Transcribe the listing below only from the line with "[YouTube] (491, 2385)" up to and including the line with "Terms and Conditions (125, 2483)".
↓
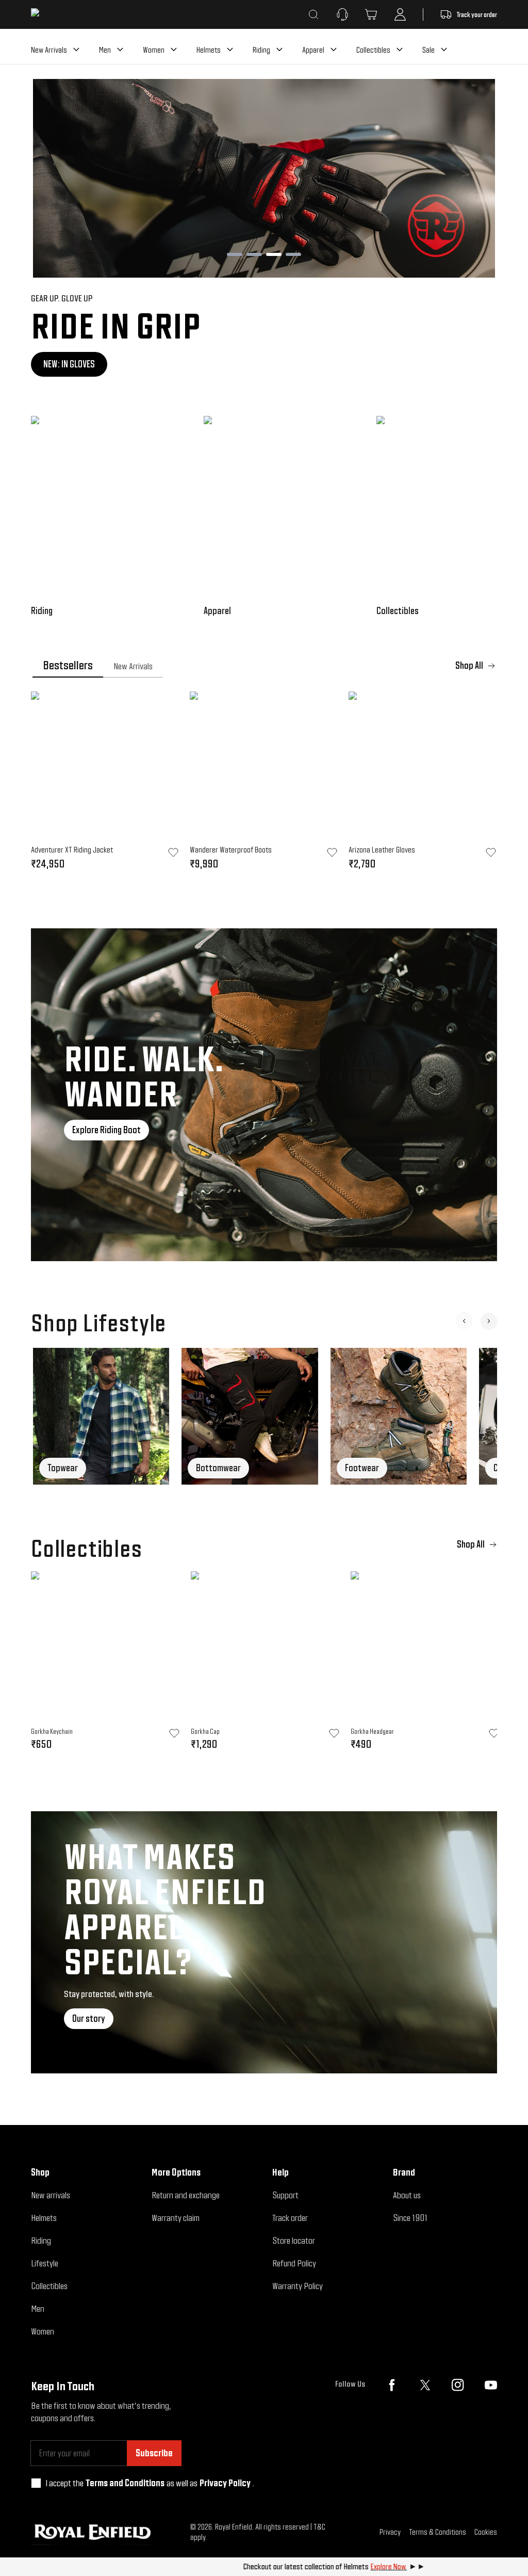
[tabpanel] (264, 784)
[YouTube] (491, 2385)
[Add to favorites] (174, 1733)
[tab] (67, 666)
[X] (425, 2385)
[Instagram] (458, 2385)
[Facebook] (392, 2385)
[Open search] (313, 14)
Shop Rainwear (393, 364)
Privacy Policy (225, 2483)
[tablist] (264, 665)
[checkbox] (36, 2483)
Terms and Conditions (125, 2483)
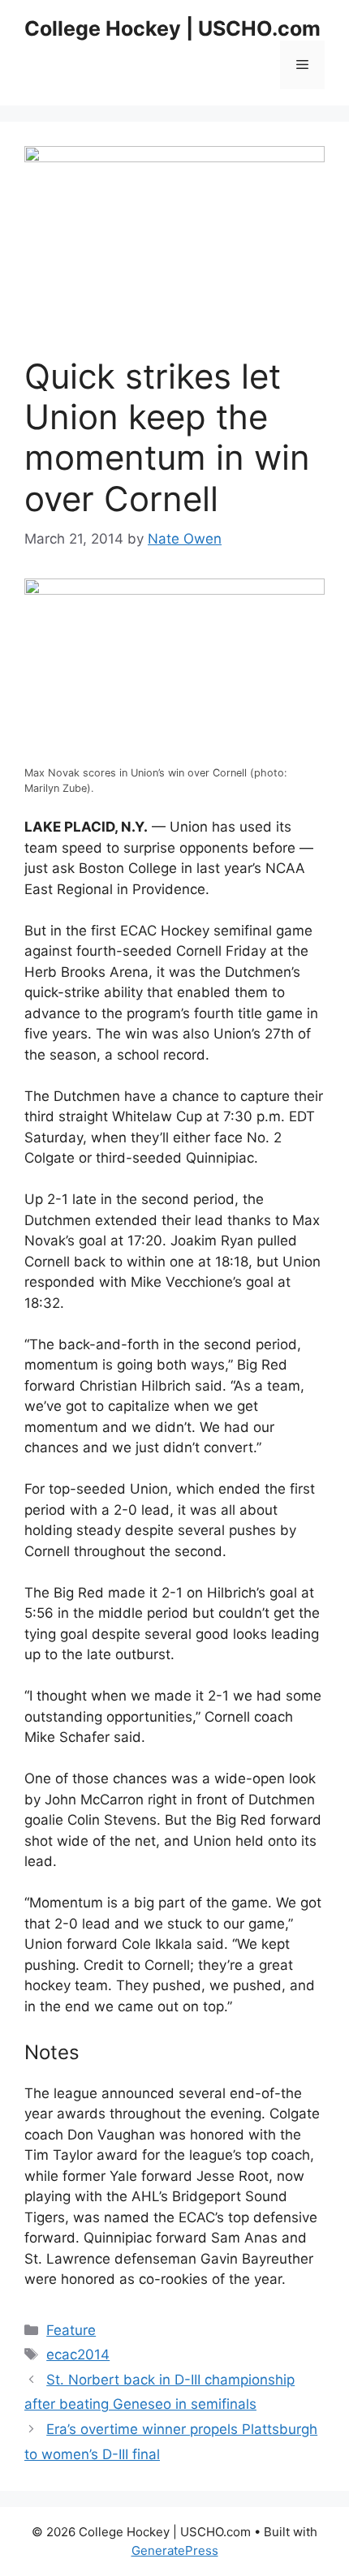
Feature (71, 2330)
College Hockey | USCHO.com (172, 28)
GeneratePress (174, 2550)
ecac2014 (78, 2354)
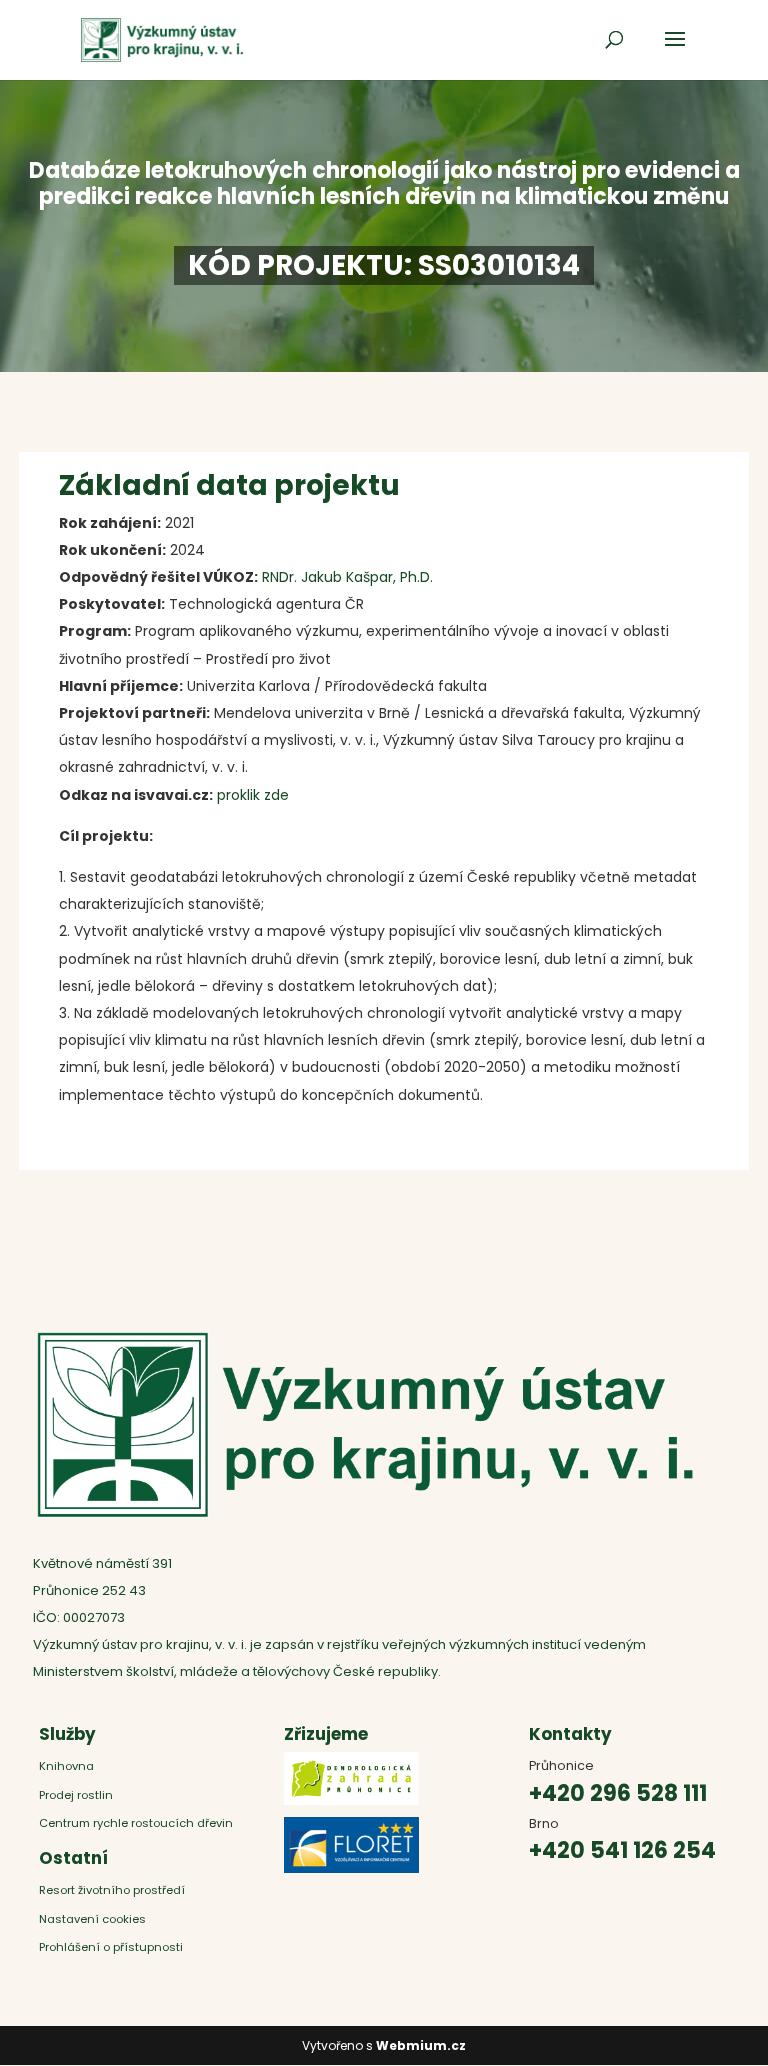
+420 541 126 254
↑
* [Your response]:
[YouTube] (491, 2385)
[Add to favorites] (174, 1733)
[tab] (67, 666)
[X] (425, 2385)
[Instagram] (458, 2385)
[Facebook] (392, 2385)
[Open search] (313, 14)
Shop Rainwear (393, 364)
Privacy Policy (225, 2483)
[tablist] (264, 665)
[checkbox] (36, 2483)
Terms and Conditions (125, 2483)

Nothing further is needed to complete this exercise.